ElasticSearch 5 Sort by Keyword Field Case Insensitive - elasticsearch

We are using ElasticSearch 5.
I have a field city using a custom analyzer and the following mapping.
Analyzer
"analysis": {
"analyzer": {
"lowercase_analyzer": {
"filter": [
"standard",
"lowercase",
"trim"
],
"type": "custom",
"tokenizer": "keyword"
}
}
Mapping
"city": {
"type": "text",
"analyzer": "lowercase_analyzer"
}
I am doing this so that I can do a case insensitive sort on the city field. Here is an example query that I am trying to run
{
"query": {
"term": {
"email": {
"value": "some_email#test.com"
}
}
},
"sort": [
{
"city": {
"order": "desc"
}
}
]
}
Here is the error I am getting:
"Fielddata is disabled on text fields by default.

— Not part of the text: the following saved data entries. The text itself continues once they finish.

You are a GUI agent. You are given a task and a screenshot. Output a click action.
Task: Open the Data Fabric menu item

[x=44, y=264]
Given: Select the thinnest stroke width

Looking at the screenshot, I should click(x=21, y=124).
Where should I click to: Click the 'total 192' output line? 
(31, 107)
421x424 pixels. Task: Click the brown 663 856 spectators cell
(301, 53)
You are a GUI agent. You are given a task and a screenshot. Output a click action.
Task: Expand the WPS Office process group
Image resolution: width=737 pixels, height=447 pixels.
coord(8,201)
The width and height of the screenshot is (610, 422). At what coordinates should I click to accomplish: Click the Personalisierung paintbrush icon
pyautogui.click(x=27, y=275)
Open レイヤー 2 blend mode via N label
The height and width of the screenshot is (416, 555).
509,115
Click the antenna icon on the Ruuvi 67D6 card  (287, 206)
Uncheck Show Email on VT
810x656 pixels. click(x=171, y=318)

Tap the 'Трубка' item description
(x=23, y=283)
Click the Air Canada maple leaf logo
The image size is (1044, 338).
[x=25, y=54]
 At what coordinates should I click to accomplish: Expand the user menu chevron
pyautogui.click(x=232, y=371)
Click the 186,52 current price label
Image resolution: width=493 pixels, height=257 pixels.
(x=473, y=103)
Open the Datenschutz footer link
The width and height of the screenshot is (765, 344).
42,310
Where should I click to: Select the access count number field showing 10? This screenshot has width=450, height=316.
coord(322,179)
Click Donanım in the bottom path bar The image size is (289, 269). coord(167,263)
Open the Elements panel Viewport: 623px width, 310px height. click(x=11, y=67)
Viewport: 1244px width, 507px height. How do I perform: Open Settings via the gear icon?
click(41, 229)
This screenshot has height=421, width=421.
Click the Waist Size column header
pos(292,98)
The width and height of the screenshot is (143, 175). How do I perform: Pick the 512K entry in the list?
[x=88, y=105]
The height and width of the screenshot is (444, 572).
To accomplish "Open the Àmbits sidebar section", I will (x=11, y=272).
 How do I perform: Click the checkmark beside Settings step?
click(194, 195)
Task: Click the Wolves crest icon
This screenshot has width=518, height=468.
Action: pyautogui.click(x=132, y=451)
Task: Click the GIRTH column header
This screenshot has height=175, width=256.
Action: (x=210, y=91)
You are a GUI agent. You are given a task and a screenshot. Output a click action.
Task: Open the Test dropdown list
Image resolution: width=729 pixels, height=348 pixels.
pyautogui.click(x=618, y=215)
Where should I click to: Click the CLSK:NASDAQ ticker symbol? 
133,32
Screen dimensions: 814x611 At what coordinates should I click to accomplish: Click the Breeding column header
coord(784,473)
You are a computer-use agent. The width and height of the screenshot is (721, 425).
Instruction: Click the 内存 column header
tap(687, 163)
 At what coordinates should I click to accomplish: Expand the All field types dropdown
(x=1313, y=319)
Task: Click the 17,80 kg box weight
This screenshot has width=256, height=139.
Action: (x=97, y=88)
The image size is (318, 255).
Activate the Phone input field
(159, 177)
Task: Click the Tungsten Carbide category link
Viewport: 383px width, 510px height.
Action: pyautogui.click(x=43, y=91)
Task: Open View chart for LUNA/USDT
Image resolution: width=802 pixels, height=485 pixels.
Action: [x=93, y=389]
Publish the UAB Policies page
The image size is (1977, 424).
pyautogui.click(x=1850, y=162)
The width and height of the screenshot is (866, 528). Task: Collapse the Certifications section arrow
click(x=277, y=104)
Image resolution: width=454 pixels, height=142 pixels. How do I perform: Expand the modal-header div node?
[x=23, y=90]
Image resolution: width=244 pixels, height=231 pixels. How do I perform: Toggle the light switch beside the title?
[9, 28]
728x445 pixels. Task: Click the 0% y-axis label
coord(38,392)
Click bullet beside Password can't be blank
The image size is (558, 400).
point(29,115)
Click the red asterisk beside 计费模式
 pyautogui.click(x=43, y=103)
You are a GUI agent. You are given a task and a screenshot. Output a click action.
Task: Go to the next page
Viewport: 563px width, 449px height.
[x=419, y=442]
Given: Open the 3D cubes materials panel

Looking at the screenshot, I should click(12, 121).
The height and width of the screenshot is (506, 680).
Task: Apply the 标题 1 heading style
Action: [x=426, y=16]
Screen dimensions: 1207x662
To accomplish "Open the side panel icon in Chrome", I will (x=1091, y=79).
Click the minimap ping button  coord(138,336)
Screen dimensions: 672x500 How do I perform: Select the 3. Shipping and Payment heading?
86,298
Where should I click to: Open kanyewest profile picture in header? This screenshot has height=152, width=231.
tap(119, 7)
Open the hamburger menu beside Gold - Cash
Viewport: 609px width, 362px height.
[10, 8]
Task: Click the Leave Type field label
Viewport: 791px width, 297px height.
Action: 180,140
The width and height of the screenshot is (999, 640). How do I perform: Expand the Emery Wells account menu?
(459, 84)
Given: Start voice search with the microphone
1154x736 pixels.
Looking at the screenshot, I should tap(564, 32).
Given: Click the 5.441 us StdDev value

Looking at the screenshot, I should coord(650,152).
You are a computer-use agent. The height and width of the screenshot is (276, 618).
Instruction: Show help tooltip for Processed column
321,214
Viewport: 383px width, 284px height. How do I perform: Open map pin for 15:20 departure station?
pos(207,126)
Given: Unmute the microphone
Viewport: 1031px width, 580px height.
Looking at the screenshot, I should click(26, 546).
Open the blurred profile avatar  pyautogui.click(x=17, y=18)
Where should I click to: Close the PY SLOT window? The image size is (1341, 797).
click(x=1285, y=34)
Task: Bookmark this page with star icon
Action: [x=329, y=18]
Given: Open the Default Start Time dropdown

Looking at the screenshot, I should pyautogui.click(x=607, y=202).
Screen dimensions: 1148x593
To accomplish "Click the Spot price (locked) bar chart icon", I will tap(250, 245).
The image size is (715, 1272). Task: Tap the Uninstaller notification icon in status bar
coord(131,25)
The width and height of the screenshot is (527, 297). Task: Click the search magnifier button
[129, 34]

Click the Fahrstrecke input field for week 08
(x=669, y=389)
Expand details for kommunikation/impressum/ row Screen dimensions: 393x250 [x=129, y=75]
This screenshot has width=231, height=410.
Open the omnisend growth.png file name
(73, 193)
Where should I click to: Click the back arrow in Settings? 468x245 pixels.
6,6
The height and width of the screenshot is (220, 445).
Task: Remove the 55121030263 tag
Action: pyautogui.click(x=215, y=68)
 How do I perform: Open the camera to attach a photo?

Set fielddata=true
on [city] in order to load fielddata in memory by uninverting the
inverted index. Note that this can however use significant memory."
I don't want to turn on FieldData and incur a performance hit in ElasticSearch. I would like to have a Keyword field that is not case sensitive, so that I can perform more meaningful aggregations and sorts on it. Is there no way to do this?

Yes, there is a way to do this, using multi_fields.
In Elasticsearch 5.0 onwards, string field types were split out into two separate types, text field types that are analyzed and can be used for search, and keyword field types that are not analyzed and are suited to use for sorting, aggregations and exact value matches.
With dynamic mapping in Elasticsearch 5.0 (i.e. let Elasticsearch infer the type that a document property should be mapped to), a json string property is mapped to a text field type, with a sub-field of "keyword" that is mapped as a keyword field type and the setting ignore_above:256.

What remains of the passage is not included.